When Tracy first experienced lower back pain in 2009, she was able to manage it by taking an occasional paracetamol.
‘But after a few months, although I was still able to work and look after the kids, it was becoming more frequent and started to affect my quality of life,’ she says.
An MRI scan revealed she had spondylolisthesis, with one of her vertebra slipping out of position and pressing on nerves in her spinal cord.

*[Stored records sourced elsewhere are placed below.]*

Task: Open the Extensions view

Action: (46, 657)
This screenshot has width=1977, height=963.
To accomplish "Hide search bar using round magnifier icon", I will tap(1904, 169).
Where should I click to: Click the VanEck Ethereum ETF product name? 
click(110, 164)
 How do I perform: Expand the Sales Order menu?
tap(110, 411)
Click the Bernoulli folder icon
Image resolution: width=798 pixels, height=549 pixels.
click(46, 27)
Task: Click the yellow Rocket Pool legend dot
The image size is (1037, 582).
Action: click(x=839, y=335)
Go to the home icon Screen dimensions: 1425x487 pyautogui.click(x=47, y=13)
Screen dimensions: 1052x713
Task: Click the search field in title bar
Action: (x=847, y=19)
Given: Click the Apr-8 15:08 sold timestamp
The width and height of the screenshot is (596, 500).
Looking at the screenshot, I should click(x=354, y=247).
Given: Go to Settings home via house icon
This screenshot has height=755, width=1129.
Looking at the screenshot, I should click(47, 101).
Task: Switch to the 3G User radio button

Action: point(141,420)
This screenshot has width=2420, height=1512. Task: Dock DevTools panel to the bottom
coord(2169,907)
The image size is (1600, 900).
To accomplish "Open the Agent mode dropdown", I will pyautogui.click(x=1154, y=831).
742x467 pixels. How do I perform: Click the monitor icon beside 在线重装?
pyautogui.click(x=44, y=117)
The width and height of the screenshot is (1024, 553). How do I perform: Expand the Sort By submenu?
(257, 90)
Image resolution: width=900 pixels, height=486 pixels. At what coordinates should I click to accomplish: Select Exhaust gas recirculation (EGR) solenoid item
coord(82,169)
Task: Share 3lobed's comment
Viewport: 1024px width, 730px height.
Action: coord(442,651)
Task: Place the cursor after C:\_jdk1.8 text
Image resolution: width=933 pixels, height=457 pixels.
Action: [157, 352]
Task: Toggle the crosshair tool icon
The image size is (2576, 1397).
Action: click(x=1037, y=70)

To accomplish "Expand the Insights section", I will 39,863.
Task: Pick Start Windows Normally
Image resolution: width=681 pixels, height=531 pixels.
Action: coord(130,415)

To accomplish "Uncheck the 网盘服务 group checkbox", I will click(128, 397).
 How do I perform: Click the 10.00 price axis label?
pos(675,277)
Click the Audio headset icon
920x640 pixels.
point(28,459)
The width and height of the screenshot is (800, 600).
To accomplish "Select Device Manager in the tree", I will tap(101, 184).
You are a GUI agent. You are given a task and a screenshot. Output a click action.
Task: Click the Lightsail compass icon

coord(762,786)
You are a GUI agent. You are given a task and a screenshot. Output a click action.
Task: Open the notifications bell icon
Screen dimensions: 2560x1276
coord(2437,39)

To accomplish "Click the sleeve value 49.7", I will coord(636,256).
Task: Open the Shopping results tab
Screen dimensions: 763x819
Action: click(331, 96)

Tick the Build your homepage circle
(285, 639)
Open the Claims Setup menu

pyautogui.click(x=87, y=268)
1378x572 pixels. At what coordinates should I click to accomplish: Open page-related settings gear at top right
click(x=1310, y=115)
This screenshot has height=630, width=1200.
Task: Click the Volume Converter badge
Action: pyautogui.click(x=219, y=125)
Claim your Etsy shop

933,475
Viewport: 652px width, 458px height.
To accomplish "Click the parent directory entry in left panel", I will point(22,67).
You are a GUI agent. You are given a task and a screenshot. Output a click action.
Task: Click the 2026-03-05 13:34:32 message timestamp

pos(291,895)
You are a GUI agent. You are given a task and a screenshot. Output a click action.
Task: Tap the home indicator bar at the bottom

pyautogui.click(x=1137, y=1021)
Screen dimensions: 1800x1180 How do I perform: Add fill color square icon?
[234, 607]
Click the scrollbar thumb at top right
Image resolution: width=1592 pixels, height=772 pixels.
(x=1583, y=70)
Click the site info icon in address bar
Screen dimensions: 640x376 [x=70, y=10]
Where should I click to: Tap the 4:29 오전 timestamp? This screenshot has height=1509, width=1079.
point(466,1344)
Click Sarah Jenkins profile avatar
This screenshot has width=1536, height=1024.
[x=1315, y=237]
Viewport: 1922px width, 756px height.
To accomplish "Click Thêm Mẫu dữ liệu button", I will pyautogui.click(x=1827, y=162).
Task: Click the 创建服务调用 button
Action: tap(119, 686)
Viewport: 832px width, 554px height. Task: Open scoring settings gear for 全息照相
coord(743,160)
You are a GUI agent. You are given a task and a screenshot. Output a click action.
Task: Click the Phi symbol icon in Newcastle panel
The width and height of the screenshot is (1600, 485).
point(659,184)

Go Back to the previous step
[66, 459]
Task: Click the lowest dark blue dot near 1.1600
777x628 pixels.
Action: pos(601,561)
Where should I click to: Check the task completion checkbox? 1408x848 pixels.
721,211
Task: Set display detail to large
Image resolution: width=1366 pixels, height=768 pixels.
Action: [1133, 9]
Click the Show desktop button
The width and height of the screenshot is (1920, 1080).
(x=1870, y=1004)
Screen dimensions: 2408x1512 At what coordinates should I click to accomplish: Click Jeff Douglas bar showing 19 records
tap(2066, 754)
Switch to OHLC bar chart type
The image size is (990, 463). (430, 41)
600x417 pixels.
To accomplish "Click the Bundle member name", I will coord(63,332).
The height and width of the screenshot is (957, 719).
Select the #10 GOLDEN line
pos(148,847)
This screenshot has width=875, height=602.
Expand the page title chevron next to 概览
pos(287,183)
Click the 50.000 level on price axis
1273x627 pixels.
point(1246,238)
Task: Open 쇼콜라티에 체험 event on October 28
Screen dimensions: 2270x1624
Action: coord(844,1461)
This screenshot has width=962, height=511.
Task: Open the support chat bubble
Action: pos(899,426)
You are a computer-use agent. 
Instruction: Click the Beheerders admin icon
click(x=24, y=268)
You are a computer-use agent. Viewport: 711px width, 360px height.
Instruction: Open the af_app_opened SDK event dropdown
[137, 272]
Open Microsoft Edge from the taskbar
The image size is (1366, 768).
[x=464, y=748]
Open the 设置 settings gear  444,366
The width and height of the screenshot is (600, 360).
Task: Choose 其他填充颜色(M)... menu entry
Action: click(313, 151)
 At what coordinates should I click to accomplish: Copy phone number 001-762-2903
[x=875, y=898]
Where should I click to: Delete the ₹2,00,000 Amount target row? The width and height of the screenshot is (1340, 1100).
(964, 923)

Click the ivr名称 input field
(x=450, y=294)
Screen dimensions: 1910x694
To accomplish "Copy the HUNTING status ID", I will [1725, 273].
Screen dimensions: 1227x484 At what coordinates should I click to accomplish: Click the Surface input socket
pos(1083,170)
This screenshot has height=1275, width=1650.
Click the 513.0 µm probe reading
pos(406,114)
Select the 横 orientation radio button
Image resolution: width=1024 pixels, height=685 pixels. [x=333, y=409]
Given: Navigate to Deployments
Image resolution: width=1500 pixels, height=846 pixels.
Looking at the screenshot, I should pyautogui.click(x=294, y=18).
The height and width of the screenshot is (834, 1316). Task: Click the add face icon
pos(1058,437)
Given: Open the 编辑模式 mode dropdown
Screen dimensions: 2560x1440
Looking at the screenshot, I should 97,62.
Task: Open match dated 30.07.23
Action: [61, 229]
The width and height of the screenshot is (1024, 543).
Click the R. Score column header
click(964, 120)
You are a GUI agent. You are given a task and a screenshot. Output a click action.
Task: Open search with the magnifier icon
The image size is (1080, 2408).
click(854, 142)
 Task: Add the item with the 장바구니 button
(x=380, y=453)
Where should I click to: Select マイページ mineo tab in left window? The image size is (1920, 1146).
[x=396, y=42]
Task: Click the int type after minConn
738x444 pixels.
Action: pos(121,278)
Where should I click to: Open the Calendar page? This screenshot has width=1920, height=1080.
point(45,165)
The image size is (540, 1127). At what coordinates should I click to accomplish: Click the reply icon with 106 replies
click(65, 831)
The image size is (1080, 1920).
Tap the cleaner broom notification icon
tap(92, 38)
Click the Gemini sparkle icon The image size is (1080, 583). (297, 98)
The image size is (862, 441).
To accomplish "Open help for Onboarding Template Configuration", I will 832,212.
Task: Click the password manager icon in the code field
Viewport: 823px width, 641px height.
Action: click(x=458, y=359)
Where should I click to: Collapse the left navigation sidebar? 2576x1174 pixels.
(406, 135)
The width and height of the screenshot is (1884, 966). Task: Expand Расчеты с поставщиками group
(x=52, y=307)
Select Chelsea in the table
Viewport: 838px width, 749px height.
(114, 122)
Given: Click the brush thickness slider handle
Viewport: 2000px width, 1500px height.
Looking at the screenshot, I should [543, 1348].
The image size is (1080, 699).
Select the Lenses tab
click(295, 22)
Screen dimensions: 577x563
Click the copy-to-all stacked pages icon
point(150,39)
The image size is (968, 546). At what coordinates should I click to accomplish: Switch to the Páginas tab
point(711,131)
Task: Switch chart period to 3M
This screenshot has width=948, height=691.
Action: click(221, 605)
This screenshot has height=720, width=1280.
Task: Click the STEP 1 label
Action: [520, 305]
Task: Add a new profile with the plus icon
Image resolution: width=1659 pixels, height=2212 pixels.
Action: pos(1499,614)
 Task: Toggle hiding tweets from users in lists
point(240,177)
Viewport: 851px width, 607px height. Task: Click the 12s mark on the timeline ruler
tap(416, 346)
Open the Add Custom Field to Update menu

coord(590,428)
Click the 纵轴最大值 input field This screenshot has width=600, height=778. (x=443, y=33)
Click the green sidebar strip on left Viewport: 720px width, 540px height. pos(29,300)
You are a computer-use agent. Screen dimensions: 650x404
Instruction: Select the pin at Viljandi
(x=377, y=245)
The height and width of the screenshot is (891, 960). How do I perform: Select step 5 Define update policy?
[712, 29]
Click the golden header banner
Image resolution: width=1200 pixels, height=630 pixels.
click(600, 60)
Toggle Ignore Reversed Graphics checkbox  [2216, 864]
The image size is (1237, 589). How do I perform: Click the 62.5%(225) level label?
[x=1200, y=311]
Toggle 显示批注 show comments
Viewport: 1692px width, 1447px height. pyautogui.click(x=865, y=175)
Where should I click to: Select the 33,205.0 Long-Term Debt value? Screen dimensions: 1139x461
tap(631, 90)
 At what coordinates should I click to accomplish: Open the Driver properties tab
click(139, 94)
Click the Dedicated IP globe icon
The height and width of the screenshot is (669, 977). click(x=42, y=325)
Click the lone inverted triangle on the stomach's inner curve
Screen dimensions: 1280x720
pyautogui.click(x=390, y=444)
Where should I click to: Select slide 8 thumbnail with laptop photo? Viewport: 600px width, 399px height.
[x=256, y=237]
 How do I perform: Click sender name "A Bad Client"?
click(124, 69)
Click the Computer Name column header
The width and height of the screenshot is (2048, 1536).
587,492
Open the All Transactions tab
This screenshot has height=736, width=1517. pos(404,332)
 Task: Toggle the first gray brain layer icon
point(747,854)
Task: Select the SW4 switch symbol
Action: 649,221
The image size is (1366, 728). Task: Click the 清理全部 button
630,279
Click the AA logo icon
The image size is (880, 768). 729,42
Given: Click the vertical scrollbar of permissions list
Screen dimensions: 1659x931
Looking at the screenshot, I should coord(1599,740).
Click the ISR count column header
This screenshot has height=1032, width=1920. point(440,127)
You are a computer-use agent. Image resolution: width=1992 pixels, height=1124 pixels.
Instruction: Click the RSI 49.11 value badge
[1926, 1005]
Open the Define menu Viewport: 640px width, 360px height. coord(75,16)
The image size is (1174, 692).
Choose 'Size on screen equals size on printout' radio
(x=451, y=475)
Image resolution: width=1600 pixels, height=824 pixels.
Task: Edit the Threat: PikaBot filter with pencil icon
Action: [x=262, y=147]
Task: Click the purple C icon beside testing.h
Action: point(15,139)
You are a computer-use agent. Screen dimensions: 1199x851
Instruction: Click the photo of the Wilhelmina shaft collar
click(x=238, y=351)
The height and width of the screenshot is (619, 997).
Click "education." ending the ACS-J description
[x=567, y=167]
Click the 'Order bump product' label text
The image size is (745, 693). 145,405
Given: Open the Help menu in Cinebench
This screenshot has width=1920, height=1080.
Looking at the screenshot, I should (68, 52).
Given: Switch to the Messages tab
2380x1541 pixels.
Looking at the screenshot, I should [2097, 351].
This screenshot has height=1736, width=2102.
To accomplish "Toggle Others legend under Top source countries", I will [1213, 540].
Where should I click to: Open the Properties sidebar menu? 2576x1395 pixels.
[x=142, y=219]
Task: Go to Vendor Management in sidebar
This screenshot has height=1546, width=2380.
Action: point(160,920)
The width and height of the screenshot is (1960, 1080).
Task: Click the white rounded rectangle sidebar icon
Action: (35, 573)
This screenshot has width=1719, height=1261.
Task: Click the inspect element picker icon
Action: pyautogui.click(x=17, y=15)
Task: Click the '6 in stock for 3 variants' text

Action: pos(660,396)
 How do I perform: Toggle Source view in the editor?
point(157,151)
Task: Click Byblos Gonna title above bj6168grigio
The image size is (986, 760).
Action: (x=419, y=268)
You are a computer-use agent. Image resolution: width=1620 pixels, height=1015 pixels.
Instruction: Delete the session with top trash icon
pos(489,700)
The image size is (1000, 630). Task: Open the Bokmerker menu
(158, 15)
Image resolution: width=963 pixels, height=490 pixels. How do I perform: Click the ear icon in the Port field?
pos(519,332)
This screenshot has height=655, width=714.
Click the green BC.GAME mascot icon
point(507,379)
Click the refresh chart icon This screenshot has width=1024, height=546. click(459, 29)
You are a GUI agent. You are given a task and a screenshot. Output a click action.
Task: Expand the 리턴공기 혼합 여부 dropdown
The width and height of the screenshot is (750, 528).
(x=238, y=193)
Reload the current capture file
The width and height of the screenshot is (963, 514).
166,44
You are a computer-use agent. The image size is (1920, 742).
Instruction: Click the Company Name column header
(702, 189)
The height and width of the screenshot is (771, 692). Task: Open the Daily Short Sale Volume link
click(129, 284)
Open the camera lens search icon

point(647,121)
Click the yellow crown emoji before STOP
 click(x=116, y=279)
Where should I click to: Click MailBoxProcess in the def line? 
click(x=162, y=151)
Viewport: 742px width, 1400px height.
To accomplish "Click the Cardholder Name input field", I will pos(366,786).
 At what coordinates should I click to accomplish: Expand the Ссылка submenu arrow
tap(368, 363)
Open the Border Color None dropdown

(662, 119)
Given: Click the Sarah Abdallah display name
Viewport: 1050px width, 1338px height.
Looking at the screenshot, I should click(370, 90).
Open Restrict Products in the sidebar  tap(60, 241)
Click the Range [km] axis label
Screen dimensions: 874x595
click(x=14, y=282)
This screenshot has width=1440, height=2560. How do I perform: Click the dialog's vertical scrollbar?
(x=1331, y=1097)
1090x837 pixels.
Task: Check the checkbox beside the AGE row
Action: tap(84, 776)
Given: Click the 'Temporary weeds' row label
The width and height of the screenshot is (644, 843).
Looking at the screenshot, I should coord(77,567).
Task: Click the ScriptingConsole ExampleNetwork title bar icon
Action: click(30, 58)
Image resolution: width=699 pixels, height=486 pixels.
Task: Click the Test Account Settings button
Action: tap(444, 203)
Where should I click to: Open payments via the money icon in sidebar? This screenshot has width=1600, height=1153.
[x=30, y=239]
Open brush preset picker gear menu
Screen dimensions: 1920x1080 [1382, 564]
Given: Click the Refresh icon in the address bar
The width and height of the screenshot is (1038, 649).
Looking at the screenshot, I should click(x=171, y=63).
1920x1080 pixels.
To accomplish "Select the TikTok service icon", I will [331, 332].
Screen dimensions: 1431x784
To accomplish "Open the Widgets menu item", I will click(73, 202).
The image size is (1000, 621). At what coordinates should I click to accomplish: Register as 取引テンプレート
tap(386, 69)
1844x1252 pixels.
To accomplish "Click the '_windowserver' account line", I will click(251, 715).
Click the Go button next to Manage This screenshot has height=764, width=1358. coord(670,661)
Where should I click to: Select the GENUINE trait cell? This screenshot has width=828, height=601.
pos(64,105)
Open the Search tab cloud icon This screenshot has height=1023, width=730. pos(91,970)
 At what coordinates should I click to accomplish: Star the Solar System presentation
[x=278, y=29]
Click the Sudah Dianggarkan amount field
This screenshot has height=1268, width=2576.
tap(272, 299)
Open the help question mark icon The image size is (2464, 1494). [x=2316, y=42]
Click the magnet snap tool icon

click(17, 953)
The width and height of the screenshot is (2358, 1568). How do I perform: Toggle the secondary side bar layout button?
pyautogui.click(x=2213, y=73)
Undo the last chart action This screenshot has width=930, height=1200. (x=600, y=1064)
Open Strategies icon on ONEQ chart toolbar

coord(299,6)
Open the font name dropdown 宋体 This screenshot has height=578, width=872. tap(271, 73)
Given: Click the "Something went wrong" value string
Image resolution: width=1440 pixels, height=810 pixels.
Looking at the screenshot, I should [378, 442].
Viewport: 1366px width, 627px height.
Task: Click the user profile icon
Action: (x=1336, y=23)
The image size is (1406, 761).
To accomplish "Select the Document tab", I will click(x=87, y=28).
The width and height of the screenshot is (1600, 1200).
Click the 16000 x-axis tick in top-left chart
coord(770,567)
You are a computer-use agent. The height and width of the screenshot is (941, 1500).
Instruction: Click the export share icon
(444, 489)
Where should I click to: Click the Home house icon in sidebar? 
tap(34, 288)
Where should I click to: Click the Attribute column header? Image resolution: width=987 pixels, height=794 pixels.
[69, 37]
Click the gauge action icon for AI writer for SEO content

Tracy was referred to Shaun Ridgeway, a spinal orthopaedic surgeon at Hillingdon Hospital, and over the following two years she underwent a series of operations to remove bone.
Tracy then developed further unrelated problems in another vertebra, which was rapidly degenerating, causing more pain.
Mr Ridgeway recommended a cervical discectomy — surgery to cut out the worn-out disc and replace it with a titanium one.
The procedure is fairly common and is carried out through the throat as this makes it easier to reach damaged discs without damaging the spinal cord.
Tracy recalls: ‘I remember laughing when he told me I might suffer a bit of a hoarse voice for a few weeks and not be able to chat quite as much as I do. There was no mention of the risk of paralysis.’
Research suggests severe nerve injury, enough to cause temporary or permanent paralysis, affects no more than 0.3 per cent of patients having this surgery.
While the High Court judge said Mr Ridgeway had used reasonable care and skill during the operation, he ‘was not a good communicator about the risks … I find that Mrs Hassell did not give informed consent to the operation’.
Tracy’s lawyer Olive Lewin, of Leigh Day, says the Montgomery ruling should ensure ‘all patients have full knowledge of the risks’.
Nine years on, Tracy has regained some mobility. ‘I can now walk short distances with a brace on my leg.’ She can also now feed herself and has control over bowel and bladder movement.
In a statement to Good Health, Hillingdon Hospitals NHS Foundation Trust said Mr Ridgeway is no longer employed by the trust.
It added: ‘Our consent policy fully references Montgomery, including stating the risks of treatment, the right to refuse treatment and alternative options including non-operative (conservative) care and no treatment.’
Mr Ridgeway did not respond to requests for comment.
[This article may have been written with information from various sources.]